共计 10382 个字符,预计需要花费 26 分钟才能阅读完成。
这篇文章主要介绍 PostgreSQL 中 query_planner 主计划函数 make_one_rel 的实现逻辑,文中介绍的非常详细,具有一定的参考价值,感兴趣的小伙伴们一定要看完!
一、Paths and Join Pairs
Paths and Join Pairs
访问路径和连接对
During the planning/optimizing process, we build Path trees representing
the different ways of doing a query. We select the cheapest Path that
generates the desired relation and turn it into a Plan to pass to the
executor. (There is pretty nearly a one-to-one correspondence between the
Path and Plan trees, but Path nodes omit info that won t be needed during
planning, and include info needed for planning that won t be needed by the
executor.)
在计划 / 优化过程中, 通过构建 Path 树表示执行查询的不同方法, 在这些方法中, 选择生成所需 Relation 的最低成本路径 (Path 结构体) 并转换为 Plan 结构体传递给执行器.(Path 和 Plan 树两者之间几乎存在一对一的对应关系, 但 Path 节点省略了在计划期间不需要但包含了在执行期间不需要而在计划期间需要的信息)
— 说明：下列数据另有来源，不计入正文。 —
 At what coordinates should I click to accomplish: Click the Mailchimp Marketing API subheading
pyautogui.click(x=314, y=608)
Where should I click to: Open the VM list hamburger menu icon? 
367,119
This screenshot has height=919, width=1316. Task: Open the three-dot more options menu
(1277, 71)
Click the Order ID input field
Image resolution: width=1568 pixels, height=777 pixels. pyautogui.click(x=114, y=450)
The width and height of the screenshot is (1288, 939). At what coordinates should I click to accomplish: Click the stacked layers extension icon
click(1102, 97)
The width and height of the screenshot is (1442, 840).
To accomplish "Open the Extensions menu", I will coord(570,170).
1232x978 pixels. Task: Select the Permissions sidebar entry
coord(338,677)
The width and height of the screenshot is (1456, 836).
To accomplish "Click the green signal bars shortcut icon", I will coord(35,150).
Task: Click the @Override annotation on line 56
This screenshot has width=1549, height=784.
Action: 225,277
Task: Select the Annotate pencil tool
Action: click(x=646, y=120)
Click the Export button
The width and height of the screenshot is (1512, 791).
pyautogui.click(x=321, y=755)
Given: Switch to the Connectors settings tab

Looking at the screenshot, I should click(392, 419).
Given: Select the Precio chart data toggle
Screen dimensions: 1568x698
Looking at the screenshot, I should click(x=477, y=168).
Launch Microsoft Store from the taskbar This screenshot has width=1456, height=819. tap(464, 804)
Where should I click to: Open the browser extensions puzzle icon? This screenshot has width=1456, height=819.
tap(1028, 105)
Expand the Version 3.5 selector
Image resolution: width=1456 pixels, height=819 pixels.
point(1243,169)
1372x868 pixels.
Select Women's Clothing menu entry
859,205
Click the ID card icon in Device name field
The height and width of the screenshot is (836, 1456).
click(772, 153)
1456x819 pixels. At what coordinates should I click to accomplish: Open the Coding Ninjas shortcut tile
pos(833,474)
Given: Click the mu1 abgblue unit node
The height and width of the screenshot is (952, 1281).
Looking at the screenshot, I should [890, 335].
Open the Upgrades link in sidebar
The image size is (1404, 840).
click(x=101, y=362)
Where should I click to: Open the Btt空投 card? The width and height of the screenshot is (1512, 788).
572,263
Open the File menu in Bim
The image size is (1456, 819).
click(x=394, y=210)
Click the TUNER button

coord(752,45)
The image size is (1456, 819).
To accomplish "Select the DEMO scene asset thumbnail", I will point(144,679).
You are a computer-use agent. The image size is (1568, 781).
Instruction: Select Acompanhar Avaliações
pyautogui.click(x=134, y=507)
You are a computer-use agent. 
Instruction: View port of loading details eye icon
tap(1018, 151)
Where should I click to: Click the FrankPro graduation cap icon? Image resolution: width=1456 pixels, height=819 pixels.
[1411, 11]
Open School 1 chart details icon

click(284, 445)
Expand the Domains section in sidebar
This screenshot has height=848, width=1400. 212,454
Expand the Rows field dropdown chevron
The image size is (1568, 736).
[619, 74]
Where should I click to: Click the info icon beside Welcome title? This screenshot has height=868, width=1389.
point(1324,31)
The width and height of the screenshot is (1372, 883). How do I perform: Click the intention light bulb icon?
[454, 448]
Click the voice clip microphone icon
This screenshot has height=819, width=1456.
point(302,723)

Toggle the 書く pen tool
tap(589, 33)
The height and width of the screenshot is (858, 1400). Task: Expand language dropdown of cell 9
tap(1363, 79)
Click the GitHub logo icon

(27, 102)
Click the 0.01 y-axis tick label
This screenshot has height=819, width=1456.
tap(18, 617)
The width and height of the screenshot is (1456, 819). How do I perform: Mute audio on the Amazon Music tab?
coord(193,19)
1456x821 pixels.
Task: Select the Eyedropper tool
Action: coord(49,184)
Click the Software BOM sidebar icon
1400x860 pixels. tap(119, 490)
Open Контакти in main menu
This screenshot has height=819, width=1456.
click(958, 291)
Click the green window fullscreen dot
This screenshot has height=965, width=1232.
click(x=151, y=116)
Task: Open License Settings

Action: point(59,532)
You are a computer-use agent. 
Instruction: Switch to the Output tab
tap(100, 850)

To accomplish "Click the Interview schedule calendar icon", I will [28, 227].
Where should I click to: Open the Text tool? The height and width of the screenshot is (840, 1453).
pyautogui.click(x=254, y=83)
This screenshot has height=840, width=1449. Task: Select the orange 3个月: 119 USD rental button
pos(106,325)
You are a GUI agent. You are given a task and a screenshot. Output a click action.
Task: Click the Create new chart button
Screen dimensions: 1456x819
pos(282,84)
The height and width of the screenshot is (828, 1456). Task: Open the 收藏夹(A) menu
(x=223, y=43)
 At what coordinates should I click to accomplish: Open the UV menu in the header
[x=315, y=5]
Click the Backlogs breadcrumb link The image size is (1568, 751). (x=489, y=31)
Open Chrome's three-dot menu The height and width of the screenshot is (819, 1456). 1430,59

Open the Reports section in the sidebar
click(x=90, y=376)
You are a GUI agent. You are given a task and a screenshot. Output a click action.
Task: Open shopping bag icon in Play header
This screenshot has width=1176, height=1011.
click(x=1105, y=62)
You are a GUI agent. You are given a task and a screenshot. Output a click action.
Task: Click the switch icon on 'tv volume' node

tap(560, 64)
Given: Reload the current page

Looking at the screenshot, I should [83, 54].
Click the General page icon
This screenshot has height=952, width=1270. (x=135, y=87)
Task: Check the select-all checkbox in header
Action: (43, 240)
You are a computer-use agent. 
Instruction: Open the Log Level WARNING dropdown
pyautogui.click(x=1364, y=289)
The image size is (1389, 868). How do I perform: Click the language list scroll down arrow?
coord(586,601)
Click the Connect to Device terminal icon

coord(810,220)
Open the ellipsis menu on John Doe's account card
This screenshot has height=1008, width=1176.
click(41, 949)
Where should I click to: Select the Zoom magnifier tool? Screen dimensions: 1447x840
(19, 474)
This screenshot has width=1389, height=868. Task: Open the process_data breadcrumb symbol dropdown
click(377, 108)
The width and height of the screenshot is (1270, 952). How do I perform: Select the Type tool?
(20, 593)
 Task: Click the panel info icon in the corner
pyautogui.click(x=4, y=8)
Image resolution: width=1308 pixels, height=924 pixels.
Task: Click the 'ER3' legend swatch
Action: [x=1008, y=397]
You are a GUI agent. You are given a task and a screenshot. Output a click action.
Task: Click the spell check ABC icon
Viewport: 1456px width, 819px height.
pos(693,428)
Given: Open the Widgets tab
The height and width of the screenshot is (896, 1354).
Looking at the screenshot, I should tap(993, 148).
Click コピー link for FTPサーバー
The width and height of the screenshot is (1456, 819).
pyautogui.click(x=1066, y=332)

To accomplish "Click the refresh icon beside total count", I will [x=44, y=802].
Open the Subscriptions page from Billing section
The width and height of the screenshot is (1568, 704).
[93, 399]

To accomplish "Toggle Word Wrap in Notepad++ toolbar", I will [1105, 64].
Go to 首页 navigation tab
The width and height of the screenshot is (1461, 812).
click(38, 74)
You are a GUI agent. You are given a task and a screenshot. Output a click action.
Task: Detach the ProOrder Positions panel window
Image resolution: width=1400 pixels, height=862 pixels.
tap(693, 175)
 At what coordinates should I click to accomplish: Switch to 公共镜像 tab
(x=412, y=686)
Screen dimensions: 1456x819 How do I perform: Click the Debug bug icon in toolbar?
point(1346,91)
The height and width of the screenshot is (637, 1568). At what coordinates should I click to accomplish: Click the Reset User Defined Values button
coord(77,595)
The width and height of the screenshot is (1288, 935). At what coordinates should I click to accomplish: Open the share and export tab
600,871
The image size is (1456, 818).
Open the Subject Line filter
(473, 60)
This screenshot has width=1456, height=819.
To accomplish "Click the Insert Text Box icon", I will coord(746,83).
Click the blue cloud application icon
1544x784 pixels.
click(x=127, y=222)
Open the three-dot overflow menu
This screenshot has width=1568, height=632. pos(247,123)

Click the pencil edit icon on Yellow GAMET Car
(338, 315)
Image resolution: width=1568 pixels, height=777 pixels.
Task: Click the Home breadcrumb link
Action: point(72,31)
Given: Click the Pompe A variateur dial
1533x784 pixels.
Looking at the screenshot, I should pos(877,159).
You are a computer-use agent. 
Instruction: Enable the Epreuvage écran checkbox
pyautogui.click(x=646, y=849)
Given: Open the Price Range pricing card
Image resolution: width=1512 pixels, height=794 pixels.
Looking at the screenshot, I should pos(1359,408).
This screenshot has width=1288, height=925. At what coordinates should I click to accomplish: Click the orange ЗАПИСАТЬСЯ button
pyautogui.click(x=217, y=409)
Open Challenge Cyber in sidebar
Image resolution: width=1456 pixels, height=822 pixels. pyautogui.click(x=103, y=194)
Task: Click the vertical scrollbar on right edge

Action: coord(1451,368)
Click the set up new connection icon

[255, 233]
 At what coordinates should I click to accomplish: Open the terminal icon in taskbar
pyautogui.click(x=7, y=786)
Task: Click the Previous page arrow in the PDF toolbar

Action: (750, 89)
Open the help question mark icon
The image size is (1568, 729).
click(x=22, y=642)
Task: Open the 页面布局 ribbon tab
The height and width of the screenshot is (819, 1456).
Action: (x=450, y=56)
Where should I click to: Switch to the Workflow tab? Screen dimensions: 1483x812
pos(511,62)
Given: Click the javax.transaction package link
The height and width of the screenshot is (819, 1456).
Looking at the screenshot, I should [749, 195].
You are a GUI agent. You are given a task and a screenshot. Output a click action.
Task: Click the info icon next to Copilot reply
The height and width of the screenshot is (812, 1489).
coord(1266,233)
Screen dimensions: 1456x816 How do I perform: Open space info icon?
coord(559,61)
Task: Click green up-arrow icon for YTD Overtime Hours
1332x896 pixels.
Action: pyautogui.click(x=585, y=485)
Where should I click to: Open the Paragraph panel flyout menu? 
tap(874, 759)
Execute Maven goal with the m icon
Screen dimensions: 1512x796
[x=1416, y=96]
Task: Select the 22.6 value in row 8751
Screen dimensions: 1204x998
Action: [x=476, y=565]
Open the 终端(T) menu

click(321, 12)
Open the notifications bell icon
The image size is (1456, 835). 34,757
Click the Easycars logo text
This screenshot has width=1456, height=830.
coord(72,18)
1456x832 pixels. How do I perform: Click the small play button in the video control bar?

The optimizer builds a RelOptInfo structure for each base relation used in
the query. Base rels are either primitive tables, or subquery subselects
that are planned via a separate recursive invocation of the planner. A
RelOptInfo is also built for each join relation that is considered during
planning. A join rel is simply a combination of base rels. There is only
one join RelOptInfo for any given set of baserels — for example, the join
{A B C} is represented by the same RelOptInfo no matter whether we build it
by joining A and B first and then adding C, or joining B and C first and
then adding A, etc. These different means of building the joinrel are represented as Paths. For each RelOptInfo we build a list of Paths that
represent plausible ways to implement the scan or join of that relation.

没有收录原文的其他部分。